Appellant next claims that his confession was involuntary. Before a guilty plea may be set aside because of an involuntary confession, the defendant must show: (1) *474 that the confession was unconstitutionally obtained under the standards applicable at the time of his plea; (2) that the plea was primarily motivated by the existence of the confession; and (3) that he was incompetently advised by counsel to plead guilty rather than stand trial. McMann v. Richardson, 897 U.S. 759 (1970) ; Commonwealth v. Marsh, 440 Pa. 590, 271 A. 2d 481 (1970).

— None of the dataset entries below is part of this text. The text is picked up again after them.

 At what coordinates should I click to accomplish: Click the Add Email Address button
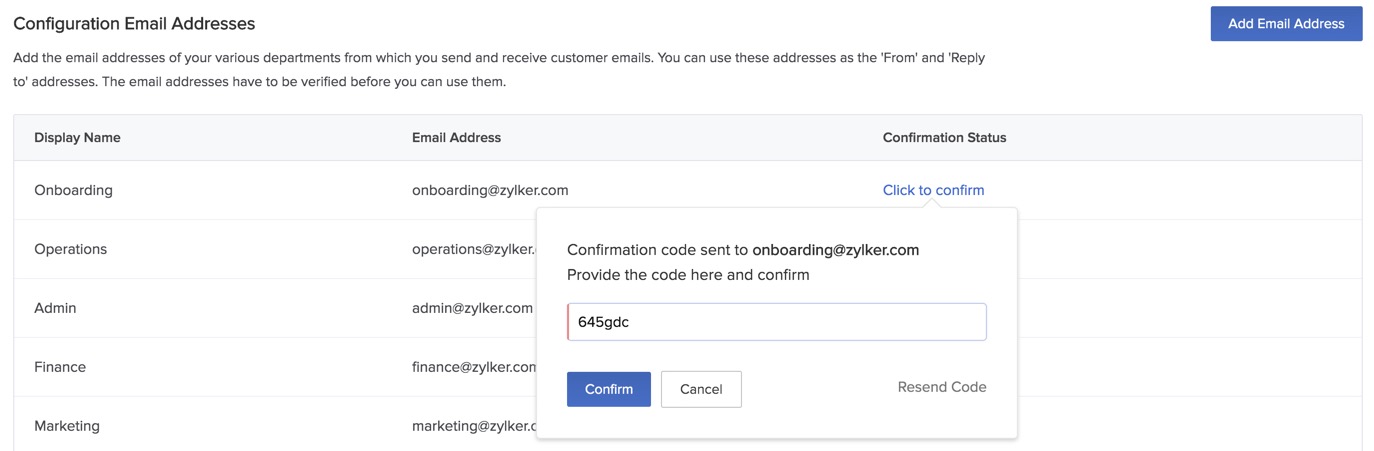(1285, 24)
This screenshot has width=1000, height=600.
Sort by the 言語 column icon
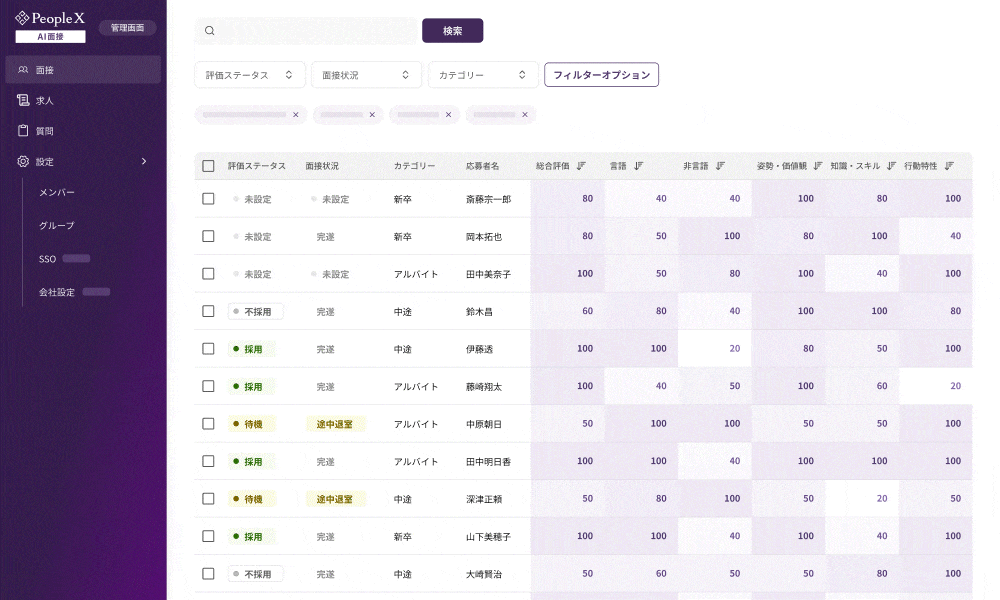point(639,166)
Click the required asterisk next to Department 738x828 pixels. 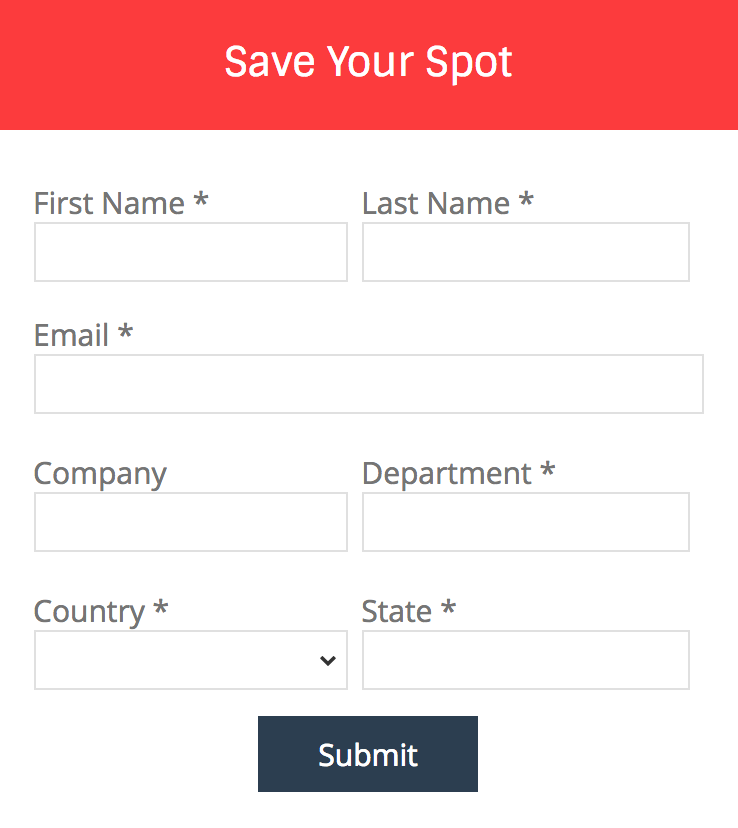[x=547, y=471]
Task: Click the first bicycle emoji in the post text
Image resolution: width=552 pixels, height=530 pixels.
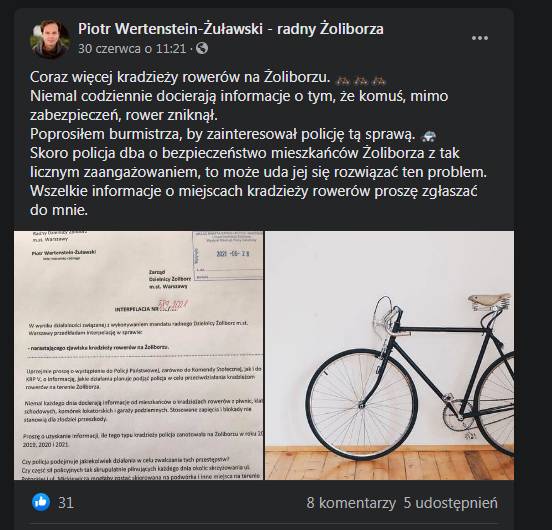Action: [342, 81]
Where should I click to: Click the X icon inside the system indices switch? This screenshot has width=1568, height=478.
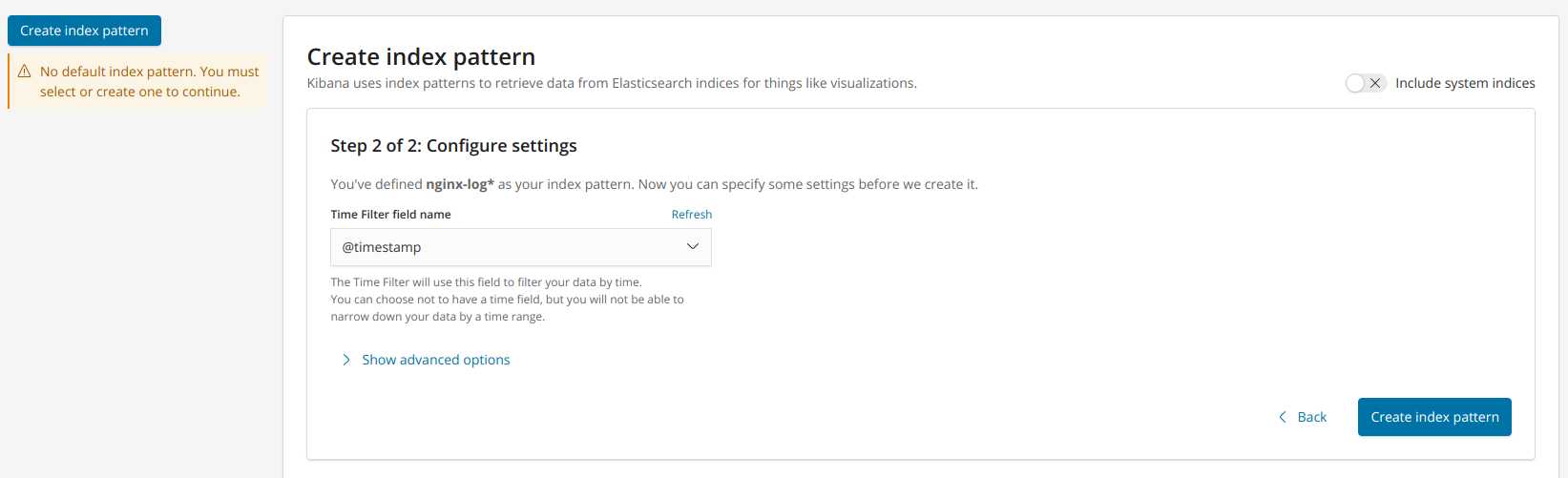coord(1375,83)
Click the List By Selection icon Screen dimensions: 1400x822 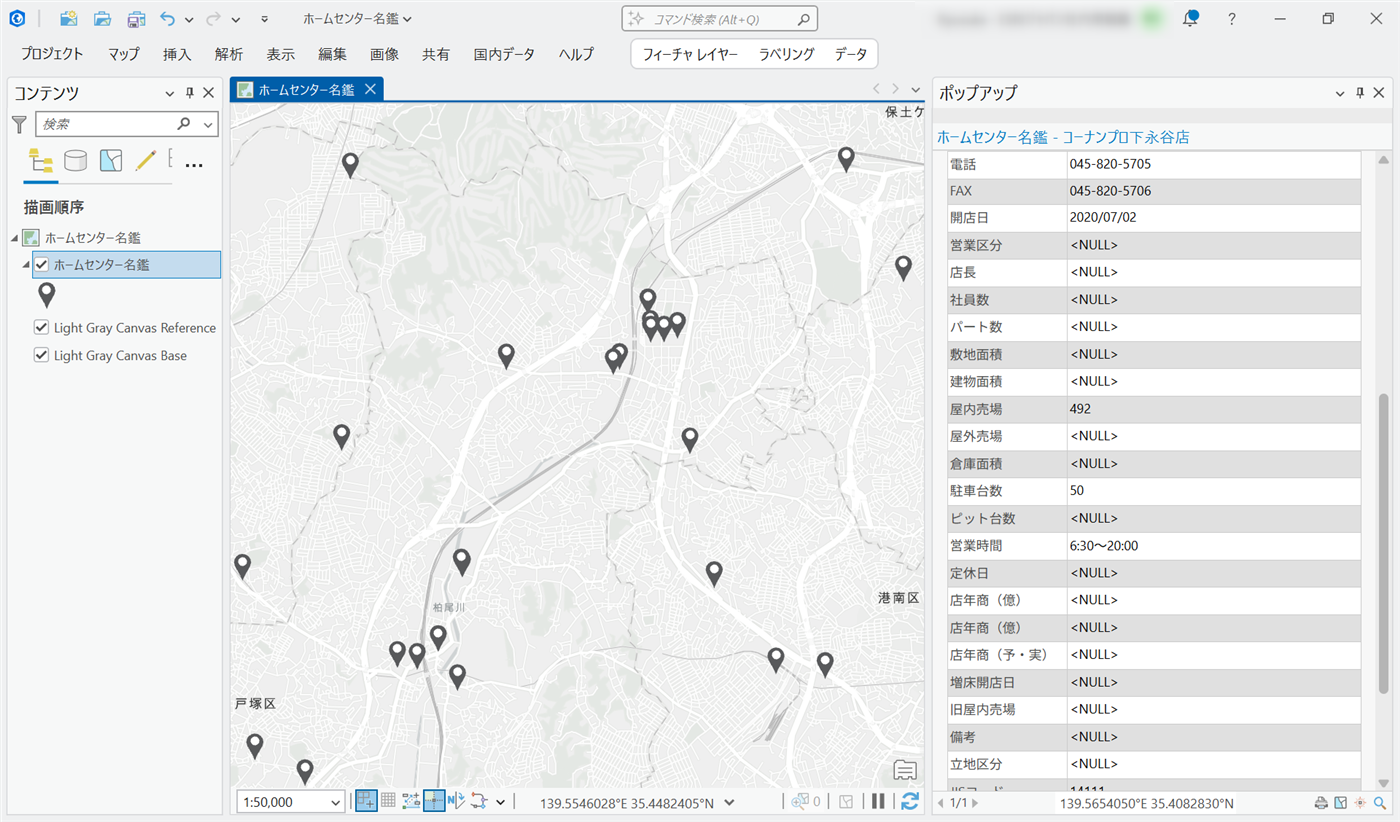[x=111, y=161]
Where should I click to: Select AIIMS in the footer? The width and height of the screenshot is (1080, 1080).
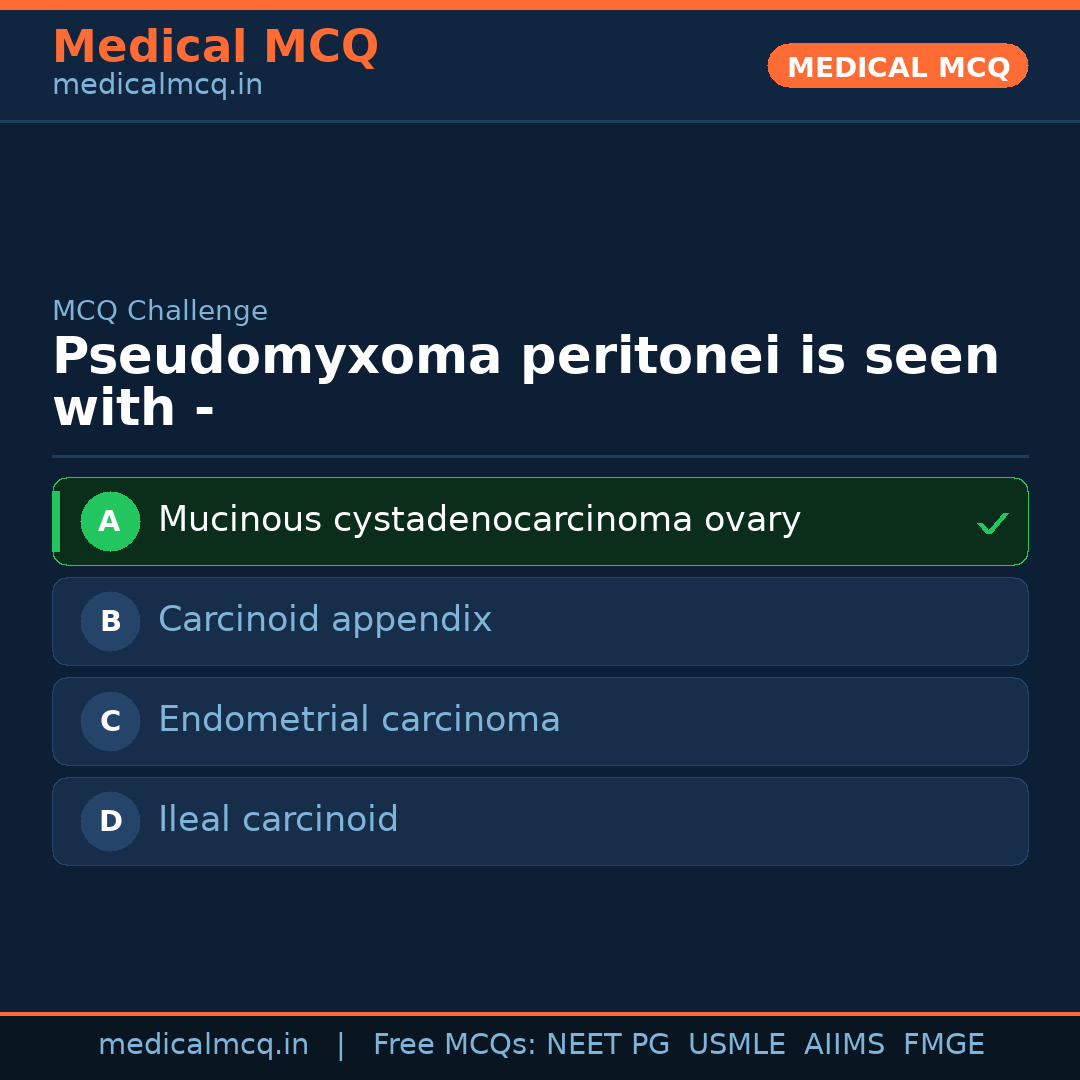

At the post-conviction hearing appellant claimed that his attorney, a Public Defender, had induced him to sign statements on the promise that if he cooperated by making the statements to the police, the judge would be lenient and give him probation. Appellant also claimed that he could not read well, and that he therefore did not know what the statements said. On cross-examination, however, it became apparent that the statement that referred to the crime charged in Indictment No. 945 was exculpatory. 3 The hearing judge chose to disbelieve appellant, and found that the confession was “freely and voluntarily” given. Again, we shall not disturb this finding. Commonwealth v. Minnick, supra at 464, 247 A. 2d at 571.
Appellant next makes a general attack on the volun-tariness of his guilty plea. The burden of proving the involuntariness of a plea entered before January 3, 1968, is on the defendant. Commonwealth ex rel. West v. Rundle, 428 Pa. 102, 237 A. 2d 196 (1968) . 4 “We begin with the *475 proposition that whenever the accused pleads guilty to an indictment, he is presumed to be aware of what he is doing. Therefore, the burden is ordinarily on the appellant to prove that he did not enter his guilty plea knowingly .... It is a matter of credibility and the court may refuse to believe the appellant’s version of what happened.” Commonwealth v. Cushnie, 433 Pa. 131, 132-133, 249 A. 2d 290, 291 (1969).
The hearing judge found 5 the plea to be voluntary. In arriving at this finding, he noted that appellant had pleaded guilty to some indictments and not guilty to others, 6 which indicates that appellant was aware of his right to plead not guilty and chose voluntarily to waive that right in this case. We find that appellant has not met his burden.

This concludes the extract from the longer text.